After all, all of this was for him, eventually.

She’d promised her John, faithfully, when he’d gone off to war, that she’d look after the land. That there would always be a Ryan on it. Sometimes…sometimes she’d had the second sight. The inner eye that saw the future, and places far away. That always saw fragments…of truth. She’d seen her John die, her big, solid, beloved man, the only man who’d had the courage to come and dance with the black girls, and damn what anyone said. She’d seen him bleeding in the mud, three thousand miles away. She had known he was dead, long, long before they came to tell her. They’d said she was a hard woman. But she’d done her weeping by the time they brought the news. She was cried out by then.

She stirred the pot fiercely. She’d been strong then, and strong when Tom had wanted her to sell the farm. She’d be strong now.

When Tom had called to ask if she’d have the boy, she’d had a moment of the second sight again. Her eyesight was failing, but that inner eye still saw clearly. That inner eye showed her a vision, briefly, of a taller, broader boy than the one who had just crept into her yard. A boy with a straight back, in a red jacket, out on a boat with a stormy sky, and Roydon Island disappearing into the rain behind him, riding the wild waves, as if they were children’s tame ponies, and him with a broad smile on his face.

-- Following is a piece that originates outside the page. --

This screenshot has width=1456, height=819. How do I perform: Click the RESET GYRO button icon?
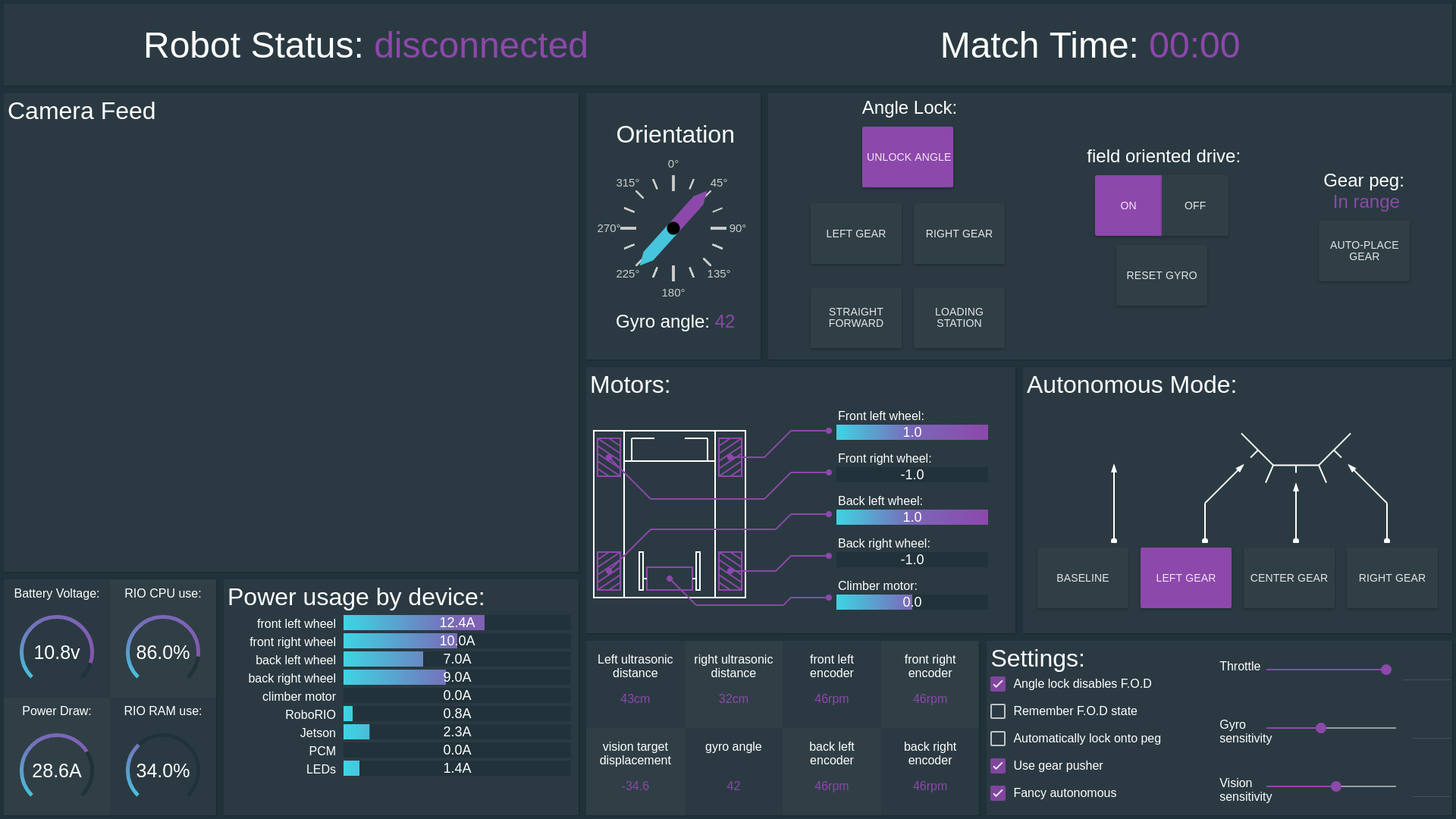1161,275
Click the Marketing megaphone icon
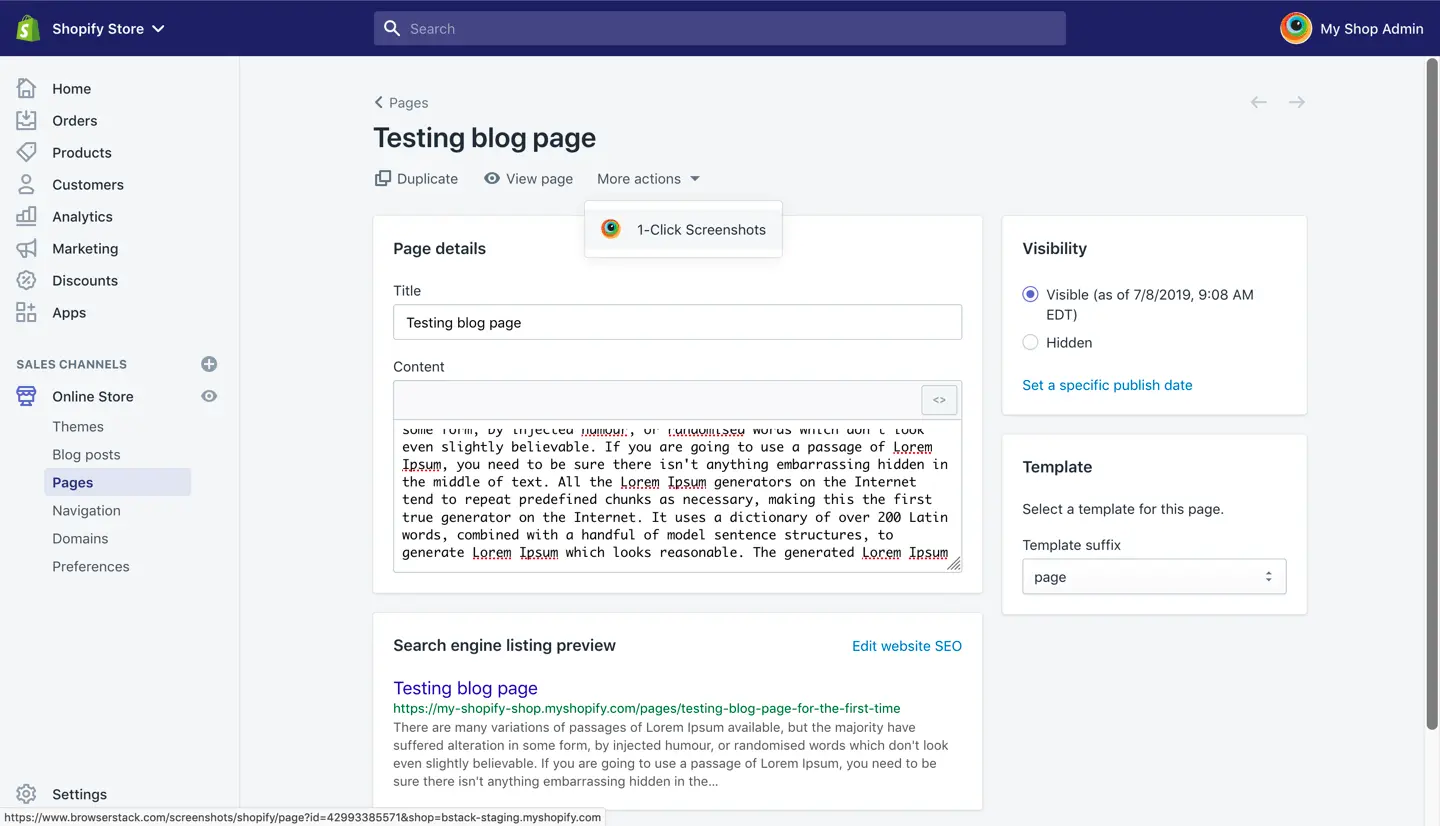This screenshot has width=1440, height=826. coord(27,249)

It was a smile that took her back fifty years to a man she’d loved, and still did.

After the seeing, after that vision, she couldn’t have said no, although she wasn’t sure how she was going to manage.

The boy came into the kitchen from the yard. Didn’t even take his shoes off by the sounds of it. He had a lot to learn. But he was her grandson. “Welcome home, boy,” she said evenly, trying to hide the emotions he’d boiled up in her. “Now go wash yer hands. The bathroom’s up there, to yer left. Yer tea will be ready in a few minutes. And next time leave your boots outside, see. We don’t wear boots in the house.”

* * *

Tim walked up the dark passage to the bathroom. The worn wooden floorboards creaked underfoot. The smell of food had reminded him just how long ago, and in what a different world, his last bowl of cornflakes had been. He was still tired, wary, and deeply unhappy inside. But it was kind of odd what someone saying “Welcome home” did to him inside.

It was almost as if, strange as the place was, it was home. Weird, he thought as he washed his hands. Home was Melbourne. It didn’t have a wood fire in the kitchen and had hot water in the hand-basin. It wasn’t a million miles out into the bush with a crazy old woman.